The second barrier is the lack of availability of fluorodeoxyglucose (FDG), the radioactive tracer used to highlight molecular activity on the imaging scans. Health Canada has not approved the drug because, it says, no manufacturer has applied.
It's a classic Catch-22, says Dr. Karen Gulenchyn, chief of the department of nuclear medicine at Hamilton Health Sciences. Canada's lack of PET scanners means US manufacturers of FDG don't believe there's a market to warrant a drug submission here, but one reason for the paucity of PET scanners is the difficulty in securing FDG.
Hospitals such as the Hamilton facility, which can produce FDG, now have to submit a clinical trial application and apply to become manufacturers. That's the only way they can legally produce FDG to use when scanning patients in approved trials.
Gulenchyn and her staff recently spent 6 months preparing and filing a 17-volume clinical trial application for Health Canada so they can use FDG in their PET scanner. The process cost about $500 000.
“The regulations were never intended or promulgated to deal with this particular type of a drug,” Gulenchyn says. “These are very low-risk compounds.” FDG is approved in the US, UK, France, Germany and other European countries.

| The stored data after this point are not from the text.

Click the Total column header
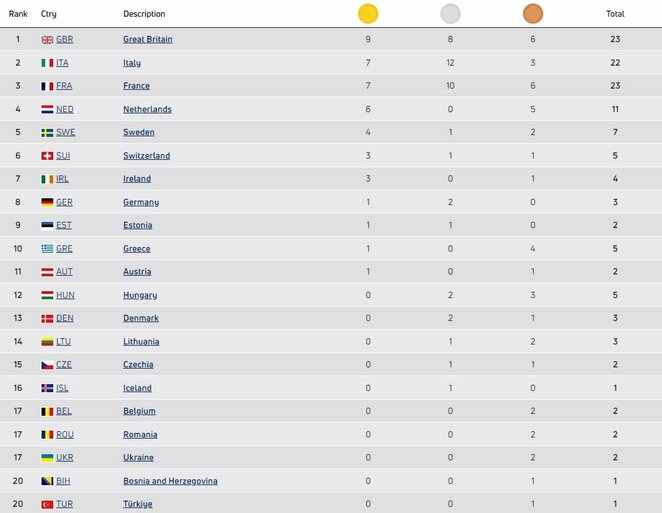 pos(615,14)
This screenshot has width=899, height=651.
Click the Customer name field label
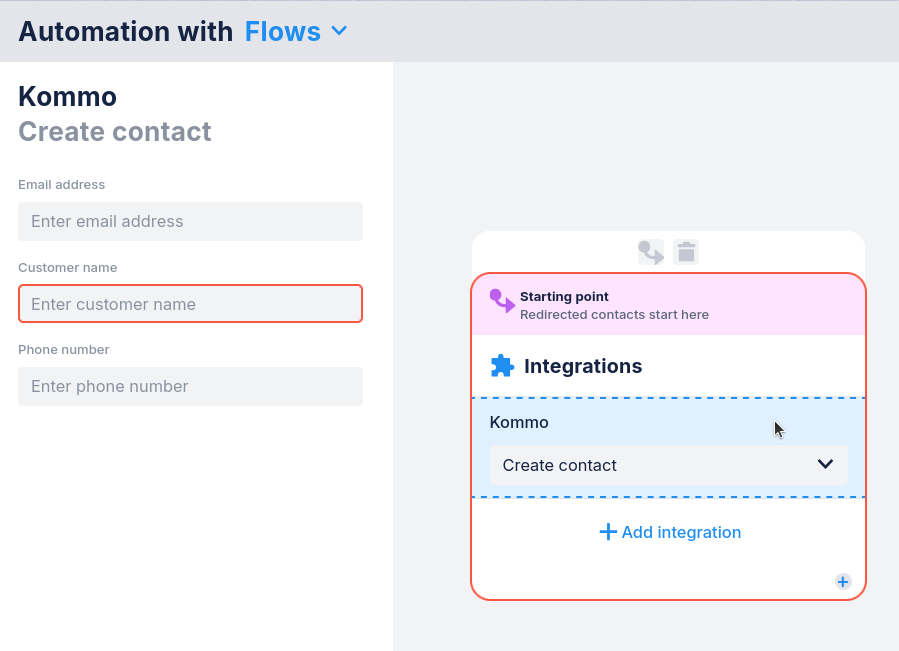coord(67,268)
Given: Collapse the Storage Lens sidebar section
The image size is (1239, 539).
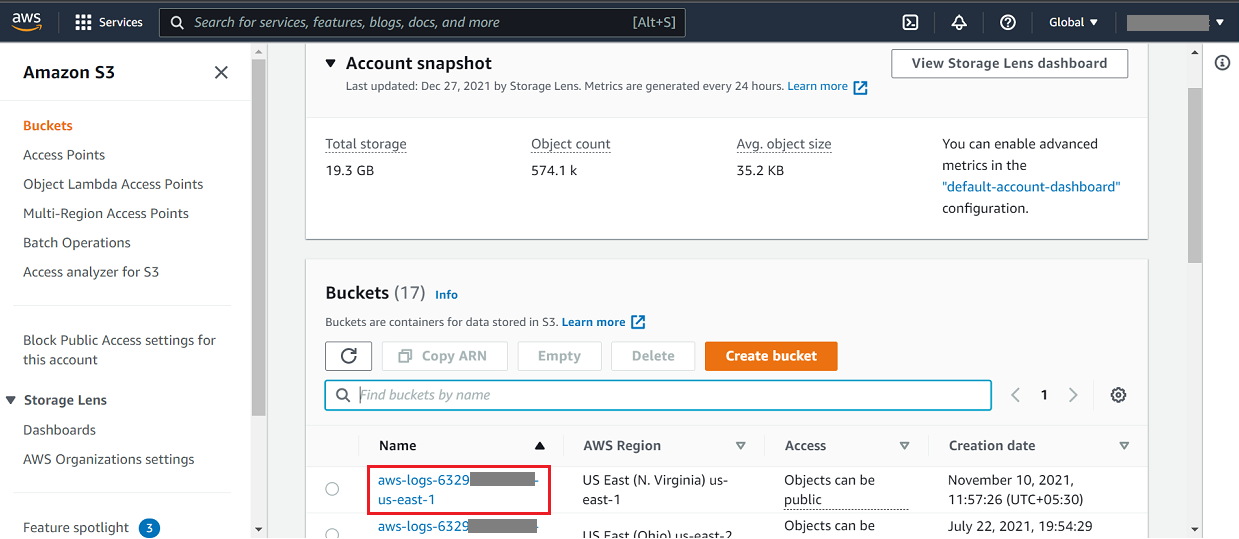Looking at the screenshot, I should coord(11,400).
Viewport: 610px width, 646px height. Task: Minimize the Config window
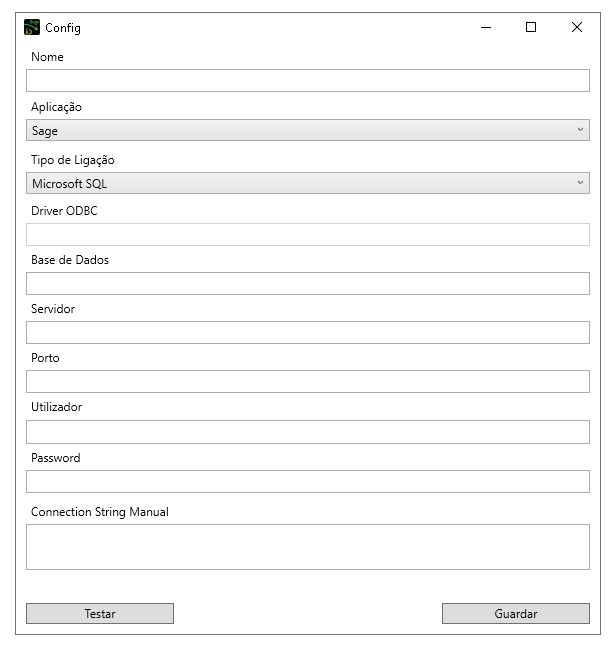[486, 28]
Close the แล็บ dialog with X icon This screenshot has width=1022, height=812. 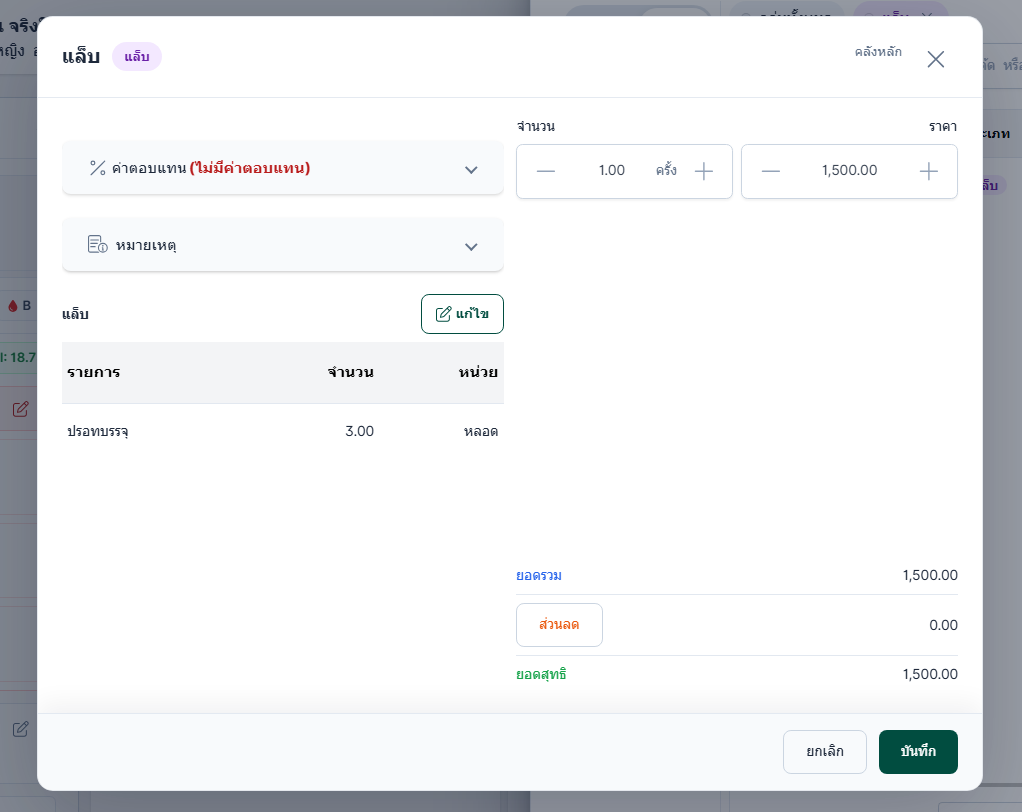tap(936, 59)

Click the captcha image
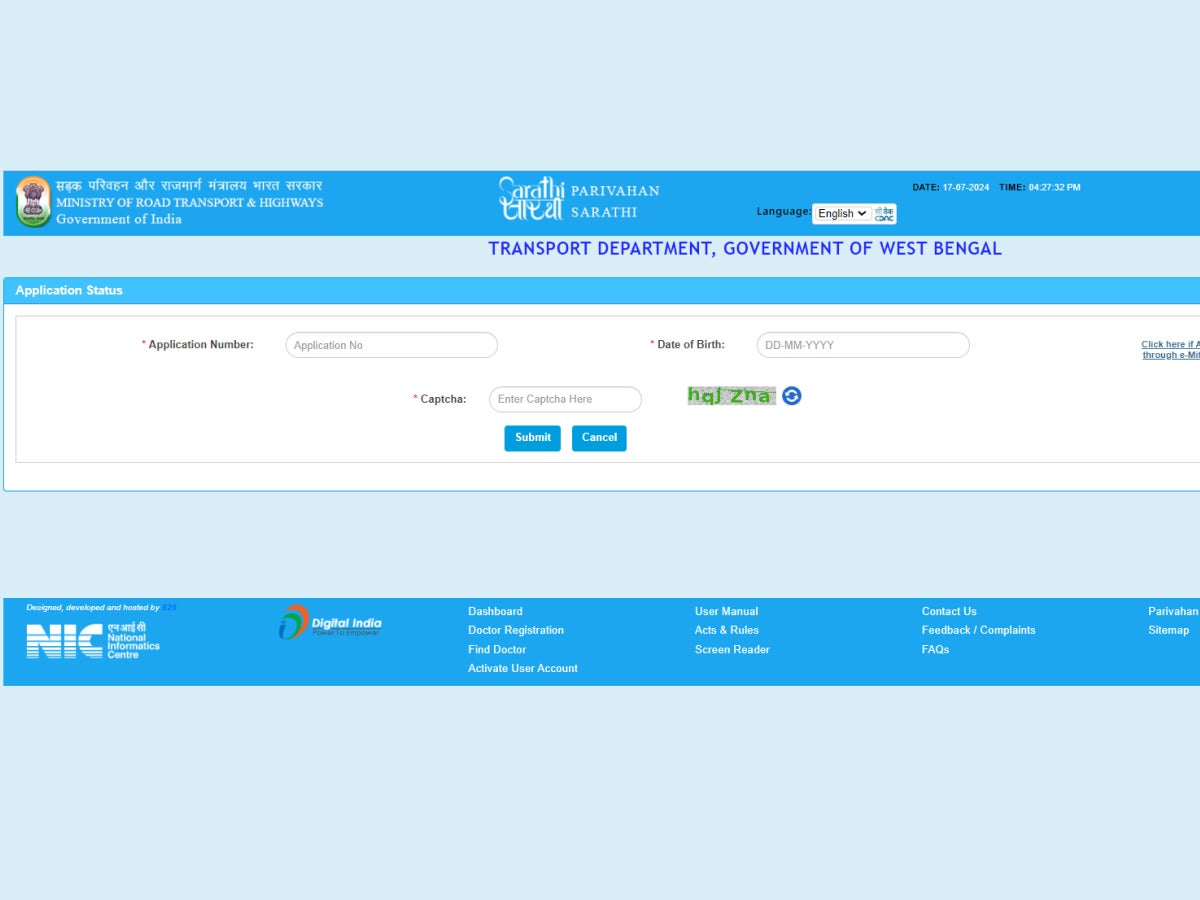(x=731, y=396)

In 2000, Canada ranked last among 28 OECD countries in the number of PET scanners.
Gulenchyn sits on Ontario's PET steering committee, which is monitoring the development of the technology. Ontario contends that it does not yet have proof that using PET scanners as a diagnostic tool gets results superior to those produced by a CT scan.
The requirement for new clinical trials is a duplication of efforts, says Normand Laberge, CEO of CAR. “It is a proven tool for cancer cases. A lot of studies have shown that it saves money for the health care system.”
Urbain says there have been 5000 studies on PET scanners in the past 20 years. In his native Belgium, PET scans are reimbursed for 3 indications: myocardial viability, recurrence of colorectal carcinoma and the diagnosis of epilepsy. Turkey, China and Hong Kong also reimburse for scans. In the US, Medicare reimburses PET scans for the diagnosis and staging of Alzheimer's disease, as well as for use in oncology and cardiology.
PET scans can stage cancer and are extremely useful to assess the efficacy of chemotherapy and radiation, Urbain says. With a PET scan, doctors can see a tumour's response within 2–3 weeks. Cardiothoracic surgeons can use PET scans to assess myocardial viability.
As Canada continues to debate the use of this technology, PET scanners have been surpassed by the next generation of technology: combined PET/CT scanners. Canada's cautious approach means there is a “lag-time, when patients are receiving lower-quality health care than they should, which opens the door to privatization,” says Laberge.
Canada is also falling behind in training its radiologists and nuclear medicine physicians and technicians, say Urbain and Laberge.
“I can barely train my residents and fellows, because we don't do enough cases and we don't do enough cases because we don't get reimbursement for it,” Urbain says.
Meanwhile, Gulenchyn is left waiting for her CT application to crawl through the approvals process at Health Canada. “One therapeutic radiologic was just approved after having been in the pipeline for 1000 days — 3 years,” she says gloomily.